■ **Objective**
Turn the records below into a numbered list, one line per item, with the blank lines dropped.

╭─ Records shown

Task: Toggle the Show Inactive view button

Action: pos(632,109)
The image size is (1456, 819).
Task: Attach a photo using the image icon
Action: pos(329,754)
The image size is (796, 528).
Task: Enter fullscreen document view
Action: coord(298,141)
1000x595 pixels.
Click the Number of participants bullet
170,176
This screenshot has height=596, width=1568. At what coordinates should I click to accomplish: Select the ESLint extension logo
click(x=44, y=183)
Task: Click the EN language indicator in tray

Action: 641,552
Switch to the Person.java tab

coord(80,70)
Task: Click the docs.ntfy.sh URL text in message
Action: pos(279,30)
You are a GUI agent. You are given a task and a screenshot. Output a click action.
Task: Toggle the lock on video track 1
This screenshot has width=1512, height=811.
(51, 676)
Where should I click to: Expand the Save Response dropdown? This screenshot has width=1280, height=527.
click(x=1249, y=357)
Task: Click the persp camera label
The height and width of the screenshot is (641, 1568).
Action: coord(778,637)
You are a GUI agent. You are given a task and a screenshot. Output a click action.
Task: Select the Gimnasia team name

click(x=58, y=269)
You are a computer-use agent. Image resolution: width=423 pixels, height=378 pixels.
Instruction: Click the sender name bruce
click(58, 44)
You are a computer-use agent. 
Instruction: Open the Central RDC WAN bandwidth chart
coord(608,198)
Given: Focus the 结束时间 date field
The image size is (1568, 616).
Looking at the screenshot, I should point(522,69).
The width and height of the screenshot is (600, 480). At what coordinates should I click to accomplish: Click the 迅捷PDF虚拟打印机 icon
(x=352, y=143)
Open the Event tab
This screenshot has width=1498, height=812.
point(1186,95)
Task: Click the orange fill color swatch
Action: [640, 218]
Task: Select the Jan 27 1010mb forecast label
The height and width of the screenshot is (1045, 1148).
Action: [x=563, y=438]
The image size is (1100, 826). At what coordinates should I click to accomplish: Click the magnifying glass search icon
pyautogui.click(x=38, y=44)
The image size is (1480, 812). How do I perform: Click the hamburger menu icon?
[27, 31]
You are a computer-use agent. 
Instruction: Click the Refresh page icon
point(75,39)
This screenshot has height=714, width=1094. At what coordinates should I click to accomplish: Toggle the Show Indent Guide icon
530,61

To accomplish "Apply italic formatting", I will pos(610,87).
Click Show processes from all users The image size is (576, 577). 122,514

╰─

■ **Result below**
1. Task: Toggle the Show Inactive view button
2. Action: pos(632,109)
3. The image size is (1456, 819).
4. Task: Attach a photo using the image icon
5. Action: pos(329,754)
6. The image size is (796, 528).
7. Task: Enter fullscreen document view
8. Action: coord(298,141)
9. 1000x595 pixels.
10. Click the Number of participants bullet
11. 170,176
12. This screenshot has height=596, width=1568. At what coordinates should I click to accomplish: Select the ESLint extension logo
13. click(x=44, y=183)
14. Task: Click the EN language indicator in tray
15. Action: 641,552
16. Switch to the Person.java tab
17. coord(80,70)
18. Task: Click the docs.ntfy.sh URL text in message
19. Action: pos(279,30)
20. You are a GUI agent. You are given a task and a screenshot. Output a click action.
21. Task: Toggle the lock on video track 1
22. This screenshot has width=1512, height=811.
23. (51, 676)
24. Where should I click to: Expand the Save Response dropdown? This screenshot has width=1280, height=527.
25. click(x=1249, y=357)
26. Task: Click the persp camera label
27. The height and width of the screenshot is (641, 1568).
28. Action: coord(778,637)
29. You are a GUI agent. You are given a task and a screenshot. Output a click action.
30. Task: Select the Gimnasia team name
31. click(x=58, y=269)
32. You are a computer-use agent. Image resolution: width=423 pixels, height=378 pixels.
33. Instruction: Click the sender name bruce
34. click(58, 44)
35. You are a computer-use agent. 
36. Instruction: Open the Central RDC WAN bandwidth chart
37. coord(608,198)
38. Given: Focus the 结束时间 date field
39. The image size is (1568, 616).
40. Looking at the screenshot, I should point(522,69).
41. The width and height of the screenshot is (600, 480). At what coordinates should I click to accomplish: Click the 迅捷PDF虚拟打印机 icon
42. (x=352, y=143)
43. Open the Event tab
44. This screenshot has width=1498, height=812.
45. point(1186,95)
46. Task: Click the orange fill color swatch
47. Action: [640, 218]
48. Task: Select the Jan 27 1010mb forecast label
49. The height and width of the screenshot is (1045, 1148).
50. Action: [x=563, y=438]
51. The image size is (1100, 826). At what coordinates should I click to accomplish: Click the magnifying glass search icon
52. pyautogui.click(x=38, y=44)
53. The image size is (1480, 812). How do I perform: Click the hamburger menu icon?
54. [27, 31]
55. You are a computer-use agent. 
56. Instruction: Click the Refresh page icon
57. point(75,39)
58. This screenshot has height=714, width=1094. At what coordinates should I click to accomplish: Toggle the Show Indent Guide icon
59. 530,61
60. To accomplish "Apply italic formatting", I will pos(610,87).
61. Click Show processes from all users The image size is (576, 577). 122,514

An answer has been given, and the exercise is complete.